India’s gig economy has emerged as a dynamic engine of economic growth and job creation. With millions engaged in platform-based work, it reflects the changing nature of employment in a rapidly digitizing world. While this transformation offers vast promise, the current regulatory framework does not account for the nuances of the gig economy, especially with regard to social security benefits. The absence of a unified national framework has left both platforms and workers navigating a fragmented and often confusing landscape. There is a need for a central policy that harmonizies efforts of the government and platforms toward the welfare of gig workers.

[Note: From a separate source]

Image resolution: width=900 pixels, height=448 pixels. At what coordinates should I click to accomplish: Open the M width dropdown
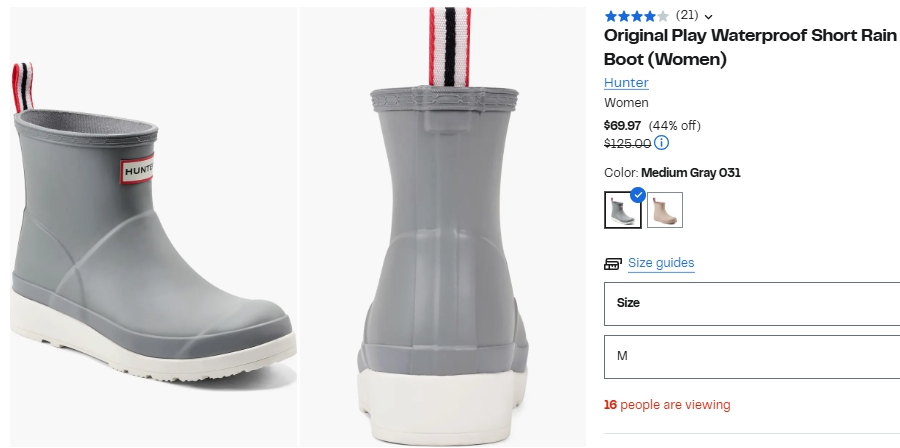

The Indian gig economy has expanded at an extraordinary pace. In 2020–21, an estimated 7.7 million workers were engaged in gig and platform-based work. This number is projected to triple to 23.5 million by 2029–30, with the sector’s market size expected to reach $455 billion by 2024. Several forces are driving this expansion. Widespread access to smartphones and affordable internet has enabled seamless digital interactions between platforms, service providers, and customers. A robust startup ecosystem has created significant opportunities for India’s growing labour force. The appeal of autonomy and flexibility has attracted a younger, tech-savvy workforce that prioritizes work-life balance. Moreover, for many, gig work provides either supplementary income or a crucial livelihood in an environment of underemployment and rising living costs.

Despite its scale, the gig economy operates in a regulatory grey zone. Most platforms classify workers as “independent contractors” or “partners,” placing them outside the scope of labor laws that guarantee minimum wages, job security, or access to social security benefits. Recognizing this gap, the central government introduced the Code on Social Security in 2020, which legally acknowledged gig and platform workers as a distinct category for the first time. However, the delayed implementation of this law has left a regulatory vacuum, prompting states to take matters into their own hands.

Rajasthan became the first state to pass the Rajasthan Platform-Based Gig Workers (Registration and Welfare) Act, 2023, establishing a welfare board and a dedicated social security fund. Karnataka followed with a similar ordinance. While these moves signal progress, they have also created a patchwork of rules. Each state’s approach differs in terms of registration processes, welfare levies, and compliance requirements. For companies operating across India, this means navigating a maze of inconsistent obligations, driving up compliance costs and administrative burdens. Smaller startups are particularly disadvantaged, limiting their ability to scale.

Workers, too, face uncertainty. Benefits provided under state laws are not portable, meaning protections may lapse when workers move across states. For a workforce that is inherently mobile—often migrating in search of opportunities—this lack of portability undermines both security and equity. The result is a system that, while well-intentioned, risks failing the very workers it seeks to protect.

To address these challenges, India must move towards a unified central framework that ensures clarity and consistency nationwide, while still allowing for state-level implementation. Such a framework would begin with establishing clear legal definitions of gig and platform workers to remove ambiguity and prevent misclassification. Social security benefits must be made portable through a national registry linked to Aadhaar, ensuring that entitlements such as health insurance and pensions follow workers seamlessly across states and platforms. To maintain coverage for all, including those working with smaller or newer platforms, a central welfare fund should be created, with joint contributions from the government, platforms, and workers.

Equally important is simplifying compliance for businesses. A single-window digital system for registration, reporting, and contributions would ease administrative burdens, reduce costs, and encourage innovation, especially among smaller startups. Alongside this, gig workers must have a voice in shaping policies that affect them. Institutional mechanisms such as welfare boards or digital councils would ensure that their perspectives are incorporated, balancing the need for flexibility with the necessity of protection. Finally, implementation should be phased, with states acting as partners within a common national framework so that emerging best practices can be adapted without sacrificing uniformity.

India’s gig economy stands at a pivotal moment. Its growth trajectory is undeniable, but without an inclusive and harmonized policy framework, the sector risks deepening inequalities and leaving millions of workers vulnerable. A national strategy that combines consistency with flexibility, and innovation with protection, is essential. By aligning worker welfare with economic dynamism, India has the opportunity to set global benchmarks for a fair, equitable, and sustainable gig economy, one that not only drives growth but also safeguards the dignity and security of its workforce.